Et il y a plusieurs éléments de réflexion.
Le projet littéraire ? Ca me semble limité, on sera entre auteurs lambdas, à écrire un roman collectif, sans rien savoir du thème imposé, ni de la qualité des autres auteurs. Y a de grandes chances que le roman terminé soit un patchwork improbable de styles et d’écritures complètement incompatibles (si pas illisibles). Sans compter l’image que le projet véhicule dans le milieu littéraire un peu pédant. Pas que j’en fasse partie ou que je préserve mes cartes d’accès, mais c’est peut-être encore un peu jeune, 28 ans, pour se bruler les ailes et se cramer définitivement auprès de certains du milieu. Le milieu, ouais. Quoique si tu nies fiévreusement toute implication, tout devrait rentrer rapidement dans l’ordre; en effet je ne pense pas qu’ils passeront leur temps, ces gros bonnets de la LITttérature (trois lettres majuscules, au moins) autour de 19h, à mater l’académie de Balzac, yo!
Le succès populaire ? Vu la portée de l’Académie Balzac (la diffusion d’une émission quotidienne de 30 minutes, uniquement sur leur site web), je pense que je serais plus vite reconnaissable en me plantant tous les samedis sur le parking du carrefour avec ma pile de bouquins.
Est-ce que je suis à l’aise avec le concept de télé-réalité ? Même si on devrait plutôt parler de web-réalité, le principe reste le même, t’es filmé 24/24. Le principe même de filmer 24/24, c’est de faire naitre du clash et du buzz (copyright improbable et pas assumé), de te mettre dans des situations inconfortables, de te pousser dans tes retranchements, de faire exploser une « personnalité » ou un « profil ». Si ce ne sont pas leurs intentions, ils se contenteraient de filmer les activités, c’est-à-dire 7 ou 8 heures par jour… Et déjà que les émissions « rodées » de téléréalité peuvent te bousiller un profil, alors je n’ose pas penser au résultat que ça peut donner avec deux monteurs qui diffusent sur un site web improbable des images que seuls la famille des internés et les 750 frustrés de la plume regarderont.
L’expérience ? Voilà, c’est ça, l’hameçon qui m’a conduit jusqu’ici, qui m’a inscrit à la très pompeusement nommée, Académie Balzac (rien que dans le nom de l’émission, tu le sens le piège, tu le sens très fort qui te bouscule et te regarde de travers) et qui me pousse à t’en parler.
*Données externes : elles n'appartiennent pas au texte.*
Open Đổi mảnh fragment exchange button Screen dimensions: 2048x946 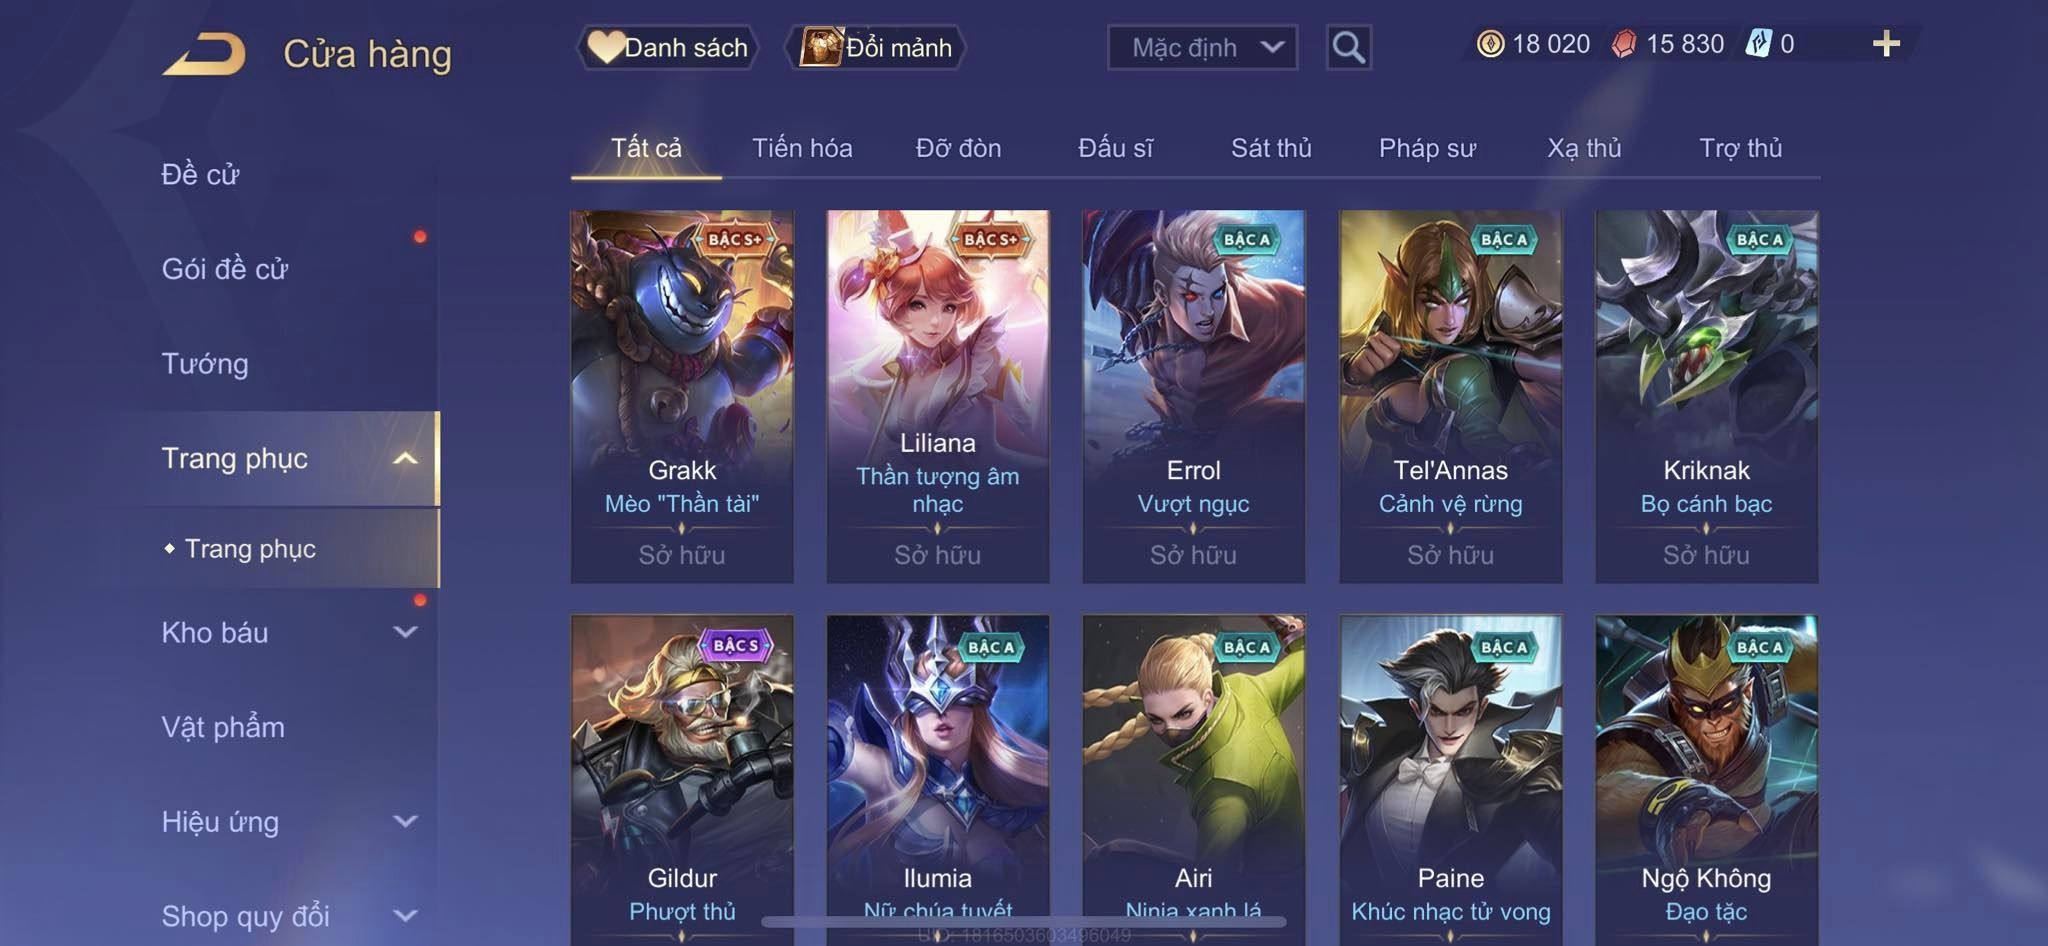pos(876,47)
Mais par quoi suis-je attiré au fait ? Par la découverte. Par la curiosité. Parfois je suis très curieux, n’en déplaise à ce vieux tromblon de l’information publique radiophonique qui n’a jamais réussi à l’exciter, ma curiosité.
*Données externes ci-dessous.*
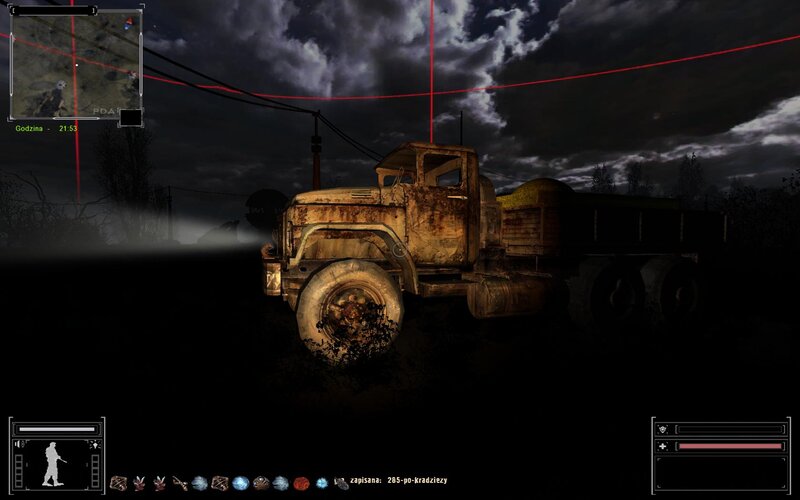Click the Godzina 21:53 clock text
The image size is (800, 500).
(46, 128)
Finalement ce « projet » ressemble assez fort à la résidence d’auteur que j’ai pu faire en juin 2013 à l’Academia Belgica, à Rome, en compagnie de Luc, un autre auteur et d’une quinzaine de doctorants qui allaient et venaient en fonction de leur thèse. Le concept était exactement le même, sans les caméras. Et c’était extrêmement plaisant, sans doute parce qu’il n’y avait pas d’enjeu, pas de promesse, pas d’élimination et donc pas de concurrence. Le monde ne compte-t-il pas assez de tension pour s’en créer des factices, des éphémères et des artificielles ?
Je ne sais pas. Vote. Ne vote pas. Je ne sais pas. Je regarde. Jusqu’au 1er aout. Et d’ici là, je pense à déposer un nouveau dossier pour une résidence d’auteur.